Ms. Douglas’s death was confirmed by her husband, Jonathan Cobb, who said she died from complications of cancer. He declined to say what type of cancer Ms. Douglas had, but said she had been sick for over two years.
From the earliest days of her career, Ms. Douglas gravitated to an array of roles. Eight years after her first onscreen role, in the 1981 TV movie “Purlie,” she co-starred in “Tap” opposite Gregory Hines, Sammy Davis Jr. and Savion Glover, earning an N.A.A.C.P. Image Award. Her career continued to climb throughout the 1990s with roles in “The Inkwell” and “Jason’s Lyric.”
She became a household name in the mid-1990s after playing the character Jerri Peterson opposite Robert Townsend in the WB sitcom “The Parent ’Hood,” which explored the challenges of raising a family in New York City. The show ran for five seasons before ending in 1999.

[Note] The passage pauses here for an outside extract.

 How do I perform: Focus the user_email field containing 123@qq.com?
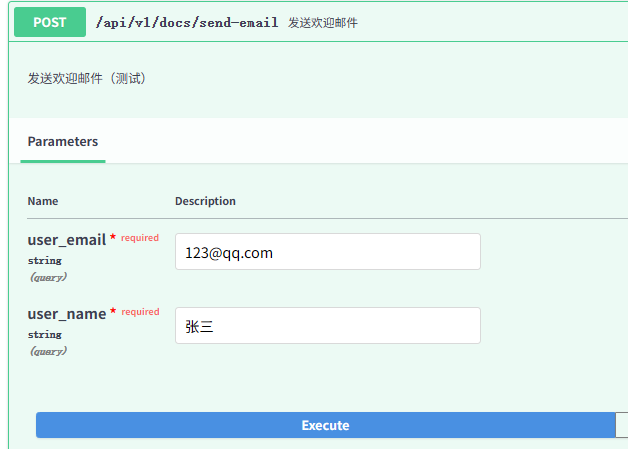327,252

Some of her other acting credits include “How Stella Got Her Groove Back,” “The Parkers,” “School of Rock,” Angela Bassett’s Whitney Houston biopic “Whitney” and “When They See Us,” the award-winning mini-series directed by Ava DuVernay about the teenage boys known as the Central Park Five. Ms. DuVernay remembered Ms. Douglas on Wednesday as “a confident, caring actor who breathed life into the words and made them shimmer.”
On Broadway, Ms. Douglas starred opposite Sting in “Threepenny Opera” and appeared in “The Tap Dance Kid.” In 2000, Ms. Douglas became the first Black woman to play Vivian Bearing in the Pulitzer Prize-winning play “Wit,” about a poetry professor battling ovarian cancer. A New York Times review of the production, at the George Street Playhouse in New Brunswick, N.J., called Ms. Douglas’s portrayal “vibrant” and “defiant.”

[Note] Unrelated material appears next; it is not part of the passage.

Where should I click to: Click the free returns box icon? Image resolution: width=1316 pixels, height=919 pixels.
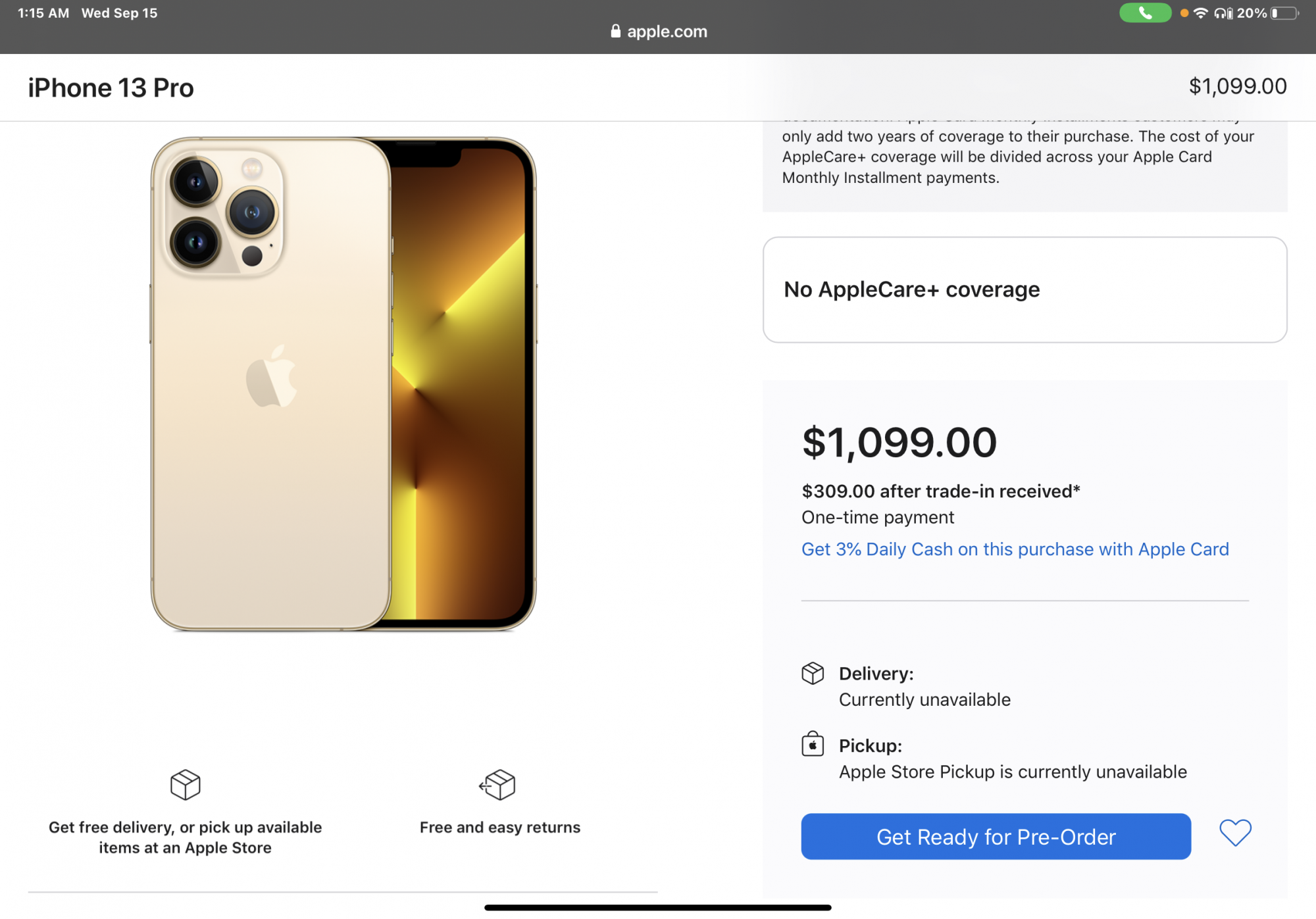pos(497,784)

“I believe that artists are, and can be, the consciousness of the nation,” Ms. Douglas said in a 2015 interview. “We have a social obligation to tell a story that creates dialogue that allows us to grow and change.” Ms. Douglas said she was choosing roles with social consciousness, adding, “They have to really speak to my heart and bring awareness.”
Ms. Douglas was born April 12, 1957, in Chicago. She earned a bachelor’s degree from Illinois State University and a master’s degree from the Manhattan School of Music, according to her website.

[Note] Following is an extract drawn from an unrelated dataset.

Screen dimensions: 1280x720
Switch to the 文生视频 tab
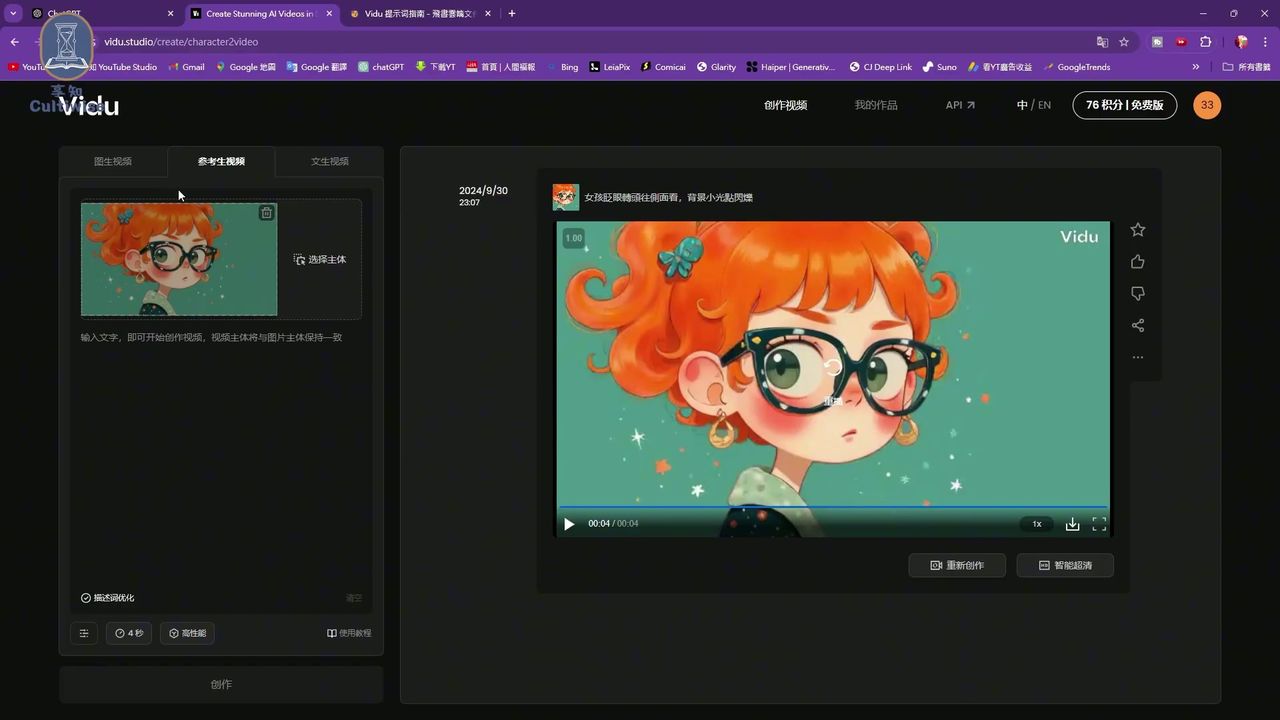(x=330, y=161)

Ms. Douglas was also a recognized composer and singer, having performed with musicians including the drummer and bandleader Thelonious Monk Jr., the trumpeter Jon Faddis and the saxophonist Stanley Turrentine, according to a talent agency representing Ms. Douglas.
At the time of her death, Ms. Douglas was working on a jazz album, Mr. Cobb said.
In addition to Mr. Cobb, Ms. Douglas’s husband of 32 years, she is survived by her daughter, Jordan Victoria Cobb.
Ms. Douglas said in a 2014 interview while pursuing her master’s degree that she was a “life learner.” Having done so much in her career, Ms. Douglas reflected that it was much more intimidating to perform as a singer than as an actress.
“You’re more vulnerable,” she said. “It’s just you. There’s no character to hide behind. There are no costumes, no lights. It’s just you sharing the songs and telling the stories within the songs so that they have a universal appeal and touch people where they need to be touched.”